By 1981, the booze pried him from the job he loved, as a crime-scene photographer and fingerprint specialist. “Like all alcoholics, he lost interest in that which he was most interested in,’’ said his son, Jamie. In 1993, the vodka led him to an early death.
It was then, in the quiet of his father’s house in Hanover, that Jamie opened the files and was stunned by what he found: Mugshots that were as artistic as they were abrupt, elaborate sketches, personal recollections of the Boston Strangler case, photos of celebrities from the era. Jamie didn’t know whether to treasure it or publish it. He took years to study every photograph and read every page.

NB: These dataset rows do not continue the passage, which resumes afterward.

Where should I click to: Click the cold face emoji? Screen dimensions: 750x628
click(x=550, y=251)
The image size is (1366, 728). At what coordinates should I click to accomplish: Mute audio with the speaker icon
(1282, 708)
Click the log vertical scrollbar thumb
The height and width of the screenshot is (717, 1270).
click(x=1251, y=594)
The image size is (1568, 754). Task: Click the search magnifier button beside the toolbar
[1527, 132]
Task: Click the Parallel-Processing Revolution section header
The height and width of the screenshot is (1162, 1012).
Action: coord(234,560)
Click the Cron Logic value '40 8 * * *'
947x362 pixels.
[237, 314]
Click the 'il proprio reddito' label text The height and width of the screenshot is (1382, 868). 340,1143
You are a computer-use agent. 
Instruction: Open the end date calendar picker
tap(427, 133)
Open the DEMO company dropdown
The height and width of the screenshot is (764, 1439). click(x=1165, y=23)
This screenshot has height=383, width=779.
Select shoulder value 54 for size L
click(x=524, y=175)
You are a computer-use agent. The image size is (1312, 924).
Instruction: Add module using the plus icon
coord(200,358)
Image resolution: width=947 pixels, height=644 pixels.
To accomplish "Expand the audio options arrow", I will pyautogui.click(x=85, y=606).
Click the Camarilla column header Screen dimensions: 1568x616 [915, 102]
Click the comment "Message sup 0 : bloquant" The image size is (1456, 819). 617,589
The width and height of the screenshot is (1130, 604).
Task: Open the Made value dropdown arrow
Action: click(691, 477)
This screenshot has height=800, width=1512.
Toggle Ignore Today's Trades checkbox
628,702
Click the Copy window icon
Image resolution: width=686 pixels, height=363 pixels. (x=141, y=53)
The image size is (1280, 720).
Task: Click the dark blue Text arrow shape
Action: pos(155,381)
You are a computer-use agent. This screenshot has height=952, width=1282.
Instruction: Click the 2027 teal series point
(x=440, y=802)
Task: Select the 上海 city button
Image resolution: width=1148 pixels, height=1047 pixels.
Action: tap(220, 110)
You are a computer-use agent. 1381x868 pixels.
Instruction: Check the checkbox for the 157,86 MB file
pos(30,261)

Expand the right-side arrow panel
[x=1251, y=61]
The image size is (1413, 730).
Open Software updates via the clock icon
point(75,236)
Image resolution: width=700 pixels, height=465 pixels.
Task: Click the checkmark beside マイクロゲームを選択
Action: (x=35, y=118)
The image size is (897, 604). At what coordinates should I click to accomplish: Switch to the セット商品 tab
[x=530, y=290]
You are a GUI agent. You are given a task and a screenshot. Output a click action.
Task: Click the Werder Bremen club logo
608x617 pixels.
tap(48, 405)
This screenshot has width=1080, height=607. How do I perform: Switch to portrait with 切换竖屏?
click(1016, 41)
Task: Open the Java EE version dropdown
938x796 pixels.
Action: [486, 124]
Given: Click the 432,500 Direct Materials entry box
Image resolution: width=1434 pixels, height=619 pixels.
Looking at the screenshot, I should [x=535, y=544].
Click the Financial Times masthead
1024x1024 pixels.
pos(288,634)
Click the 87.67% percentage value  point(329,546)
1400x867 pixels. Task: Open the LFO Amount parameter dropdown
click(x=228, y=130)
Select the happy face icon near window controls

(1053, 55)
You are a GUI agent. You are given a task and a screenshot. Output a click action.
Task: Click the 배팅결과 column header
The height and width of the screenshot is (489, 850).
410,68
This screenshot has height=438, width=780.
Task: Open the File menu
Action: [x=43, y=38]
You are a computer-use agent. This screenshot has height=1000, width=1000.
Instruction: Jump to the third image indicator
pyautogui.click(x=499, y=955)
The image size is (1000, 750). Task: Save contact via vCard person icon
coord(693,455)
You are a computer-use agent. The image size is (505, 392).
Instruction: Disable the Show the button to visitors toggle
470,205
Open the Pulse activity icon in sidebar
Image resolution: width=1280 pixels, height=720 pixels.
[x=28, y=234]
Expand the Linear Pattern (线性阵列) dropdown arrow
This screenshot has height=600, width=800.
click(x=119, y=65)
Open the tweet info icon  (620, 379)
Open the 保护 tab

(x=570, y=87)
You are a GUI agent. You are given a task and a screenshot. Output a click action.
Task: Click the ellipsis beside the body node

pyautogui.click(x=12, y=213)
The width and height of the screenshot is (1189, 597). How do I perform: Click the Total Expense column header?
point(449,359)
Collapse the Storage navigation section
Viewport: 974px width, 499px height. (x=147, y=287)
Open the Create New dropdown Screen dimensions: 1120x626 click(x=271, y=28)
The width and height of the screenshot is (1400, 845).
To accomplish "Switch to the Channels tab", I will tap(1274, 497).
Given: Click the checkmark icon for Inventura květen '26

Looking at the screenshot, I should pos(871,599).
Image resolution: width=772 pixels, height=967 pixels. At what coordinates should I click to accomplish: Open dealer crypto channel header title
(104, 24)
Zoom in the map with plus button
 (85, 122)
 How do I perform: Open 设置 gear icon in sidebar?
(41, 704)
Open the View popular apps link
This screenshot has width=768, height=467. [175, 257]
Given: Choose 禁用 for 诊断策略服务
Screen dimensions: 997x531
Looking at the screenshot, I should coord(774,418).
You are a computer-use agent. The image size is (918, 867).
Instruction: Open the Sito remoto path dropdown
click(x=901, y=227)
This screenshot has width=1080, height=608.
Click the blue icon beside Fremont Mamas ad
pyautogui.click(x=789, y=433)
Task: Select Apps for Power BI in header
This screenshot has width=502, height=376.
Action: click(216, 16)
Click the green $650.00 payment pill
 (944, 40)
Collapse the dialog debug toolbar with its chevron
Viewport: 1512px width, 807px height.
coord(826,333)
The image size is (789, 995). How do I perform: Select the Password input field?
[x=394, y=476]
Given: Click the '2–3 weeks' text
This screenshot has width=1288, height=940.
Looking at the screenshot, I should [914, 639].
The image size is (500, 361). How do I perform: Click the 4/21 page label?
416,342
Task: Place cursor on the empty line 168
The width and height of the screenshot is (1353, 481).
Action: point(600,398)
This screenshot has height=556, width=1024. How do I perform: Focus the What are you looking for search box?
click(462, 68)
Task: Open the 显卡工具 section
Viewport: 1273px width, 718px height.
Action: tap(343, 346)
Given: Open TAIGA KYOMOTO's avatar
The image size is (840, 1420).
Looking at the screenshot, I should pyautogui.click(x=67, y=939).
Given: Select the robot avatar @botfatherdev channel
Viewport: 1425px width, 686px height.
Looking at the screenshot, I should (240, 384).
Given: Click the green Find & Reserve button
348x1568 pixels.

Which explains why a news story he heard on the radio one morning caught him short. A new book on John Kennedy by Chris Matthews, the announcer said. Fresh questions over the origin of the most famous line in his inaugural address. “Ask not what your country can do for you; ask what you can do for your country.’’ Kennedy’s prep school headmaster had said something similar in the 1930s.
It nagged at him, that quotation, nagged at him until Jamie Mills pulled out his father’s papers and found one envelope, then another, three in all, each of them containing the same thing: A photocopied journal published in 1918 with a speech from the US vice president, Thomas Riley Marshall.